Why future has side effects?

Question

I am reading the book FPiS and on the page 107 the author says:

We should note that Future doesn’t have a purely functional interface. This is part of the reason why we don’t want users of our library to deal with Future directly. But importantly, even though methods on Future rely on side effects, our entire Par API remains pure. It’s only after the user calls run and the implementation receives an ExecutorService that we expose the Future machinery. Our users therefore program to a pure interface whose implementation nevertheless relies on effects at the end of the day. But since our API remains pure, these effects aren’t side effects.

Why Future has not purely functional interface?

Answer 1

The problem is that creating a Future that induces a side-effect is in itself also a side-effect, due to Future's eager nature.

This breaks referential transparency. I.e. if you create a Future that only prints to the console, the future will be run immediately and run the side-effect without you asking it to.

An example:

for {
  x <- Future { println("Foo") }
  y <- Future { println("Foo") }
} yield ()

This results in "Foo" being printed twice. Now if Future was referentially transparent we should be able to get the same result in the non-inlined version below:

val printFuture = Future { println("Foo") }

for {
  x <- printFuture
  y <- printFuture
} yield ()

However, this instead prints "Foo" only once and even more problematic, it prints it no matter if you include the for-expression or not.

With referentially transparent expression we should be able to inline any expression without changing the semantics of the program, Future can not guarantee this, therefore it breaks referential transparency and is inherently effectful.

Answer 2

To complement the other points and explain relationship between referential transparency (a requirement) and side-effects (mutation that might break this requirement), here is kinda simplistic but pragmatic view on what's happening:

• newly created Future immediately submits a Callable task into your pool's queue. Given that queue is a mutable collection - this is basically a side-effect
• any subscription (from onComplete to map) does the same + uses an additional mutable collection of subscribers per Callable.

Btw, subscriptions are not only in violation of Monad laws as noted by @P.Frolov (for flatMap) - Functor laws f.map(identity) == f are broken too. Especially, in the light of fact that newly created Future (by map) isn't equivalent to original - it has its separate subscriptions and Callable

This "fire and subscribe" allows you to do stuff like:

val f = Future{...}
val f2 = f.map(...)
val f3 = f.map(...)//twice or more

Every line of this code produces a side-effect that might potentially break referential transparency and actually does as many mentioned.

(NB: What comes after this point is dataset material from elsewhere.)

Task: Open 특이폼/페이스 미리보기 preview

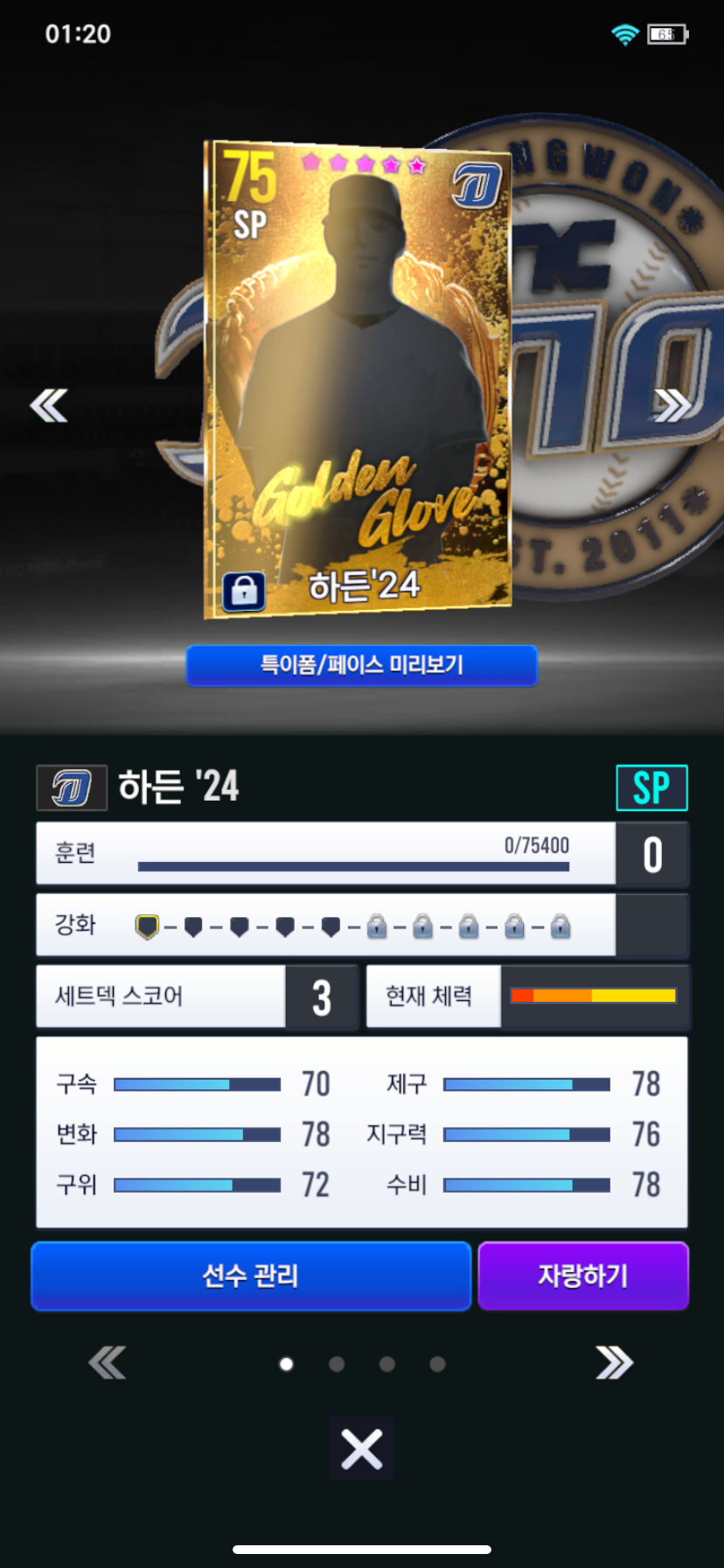Action: pos(362,665)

The reason why many authors prefer "referential transparency" term is probably because from low-level perspective we always do some side-effects, however only subset (usually a more high-level one) of those actually makes your code "non-functional".

---

As per the futures, breaking referential transparency is most disruptive as it also leads to non-determinism (in Futures case):

val f1 = Future {
  println("1")
}

val f2 = Future {
  println("2")
}

It gets worse when this is combined with Monads, including for-comprehension cases mentioned by @Luka Jacobowitz. In practice, monads are used not only to flatten-merge compatible containers, but also in order to guarantee [con]sequential relation. This is probably because even in abstract algebra Monads are generalizing over consequence operators meant as a general characterization of the notion of deduction.

This simply means that it's hard to reason about non-deterministic logic, even harder than just non-referential-transparent stuff:

• analyzing logs produced by Futures, or even worse actors, is a hell. Even no matter how many labels and thread-local propagation you have - everything breaks eventually.
• non-deterministic (aka "sometimes appearing") bugs are most annoying and stay in production for years(!) - even extensive high-load testing (including performance tests) doesn't always catch those.

So, even in absence of other criteria, code that is easier to reason about, is essentially more functional and Futures often lead to code that isn't.

P.S. As a conclusion, if your project is tolerant to scalaz/cats/monix/fs2 so on, it's better to use Tasks/Streams/Iteratees. Those libraries introduce some risks of overdesgn of course; however, IMO it's better to spent time simplifying incomprehensible scalaz-code than debugging an incomprehensible bug.

Answer 3

A basic premise of FP is referential transparency. In other words, avoiding side effects.

What's a side effect? From Wikipedia:

In computer science, a function or expression is said to have a side effect if it modifies some state outside its scope or has an observable interaction with its calling functions or the outside world. (Except, by convention, returning a value: returning a value has an effect on the calling function, but this is usually not considered as a side effect.)

And what is a Scala future? From the documentation page:

A Future is a placeholder object for a value that may not yet exist.

So a future can transition from a not-yet-existing-value to an existing-value without any interaction from or with the rest of the program, and, as you quoted: "methods on Future rely on side effects."

It would appear that Scala futures do not maintain referential transparency.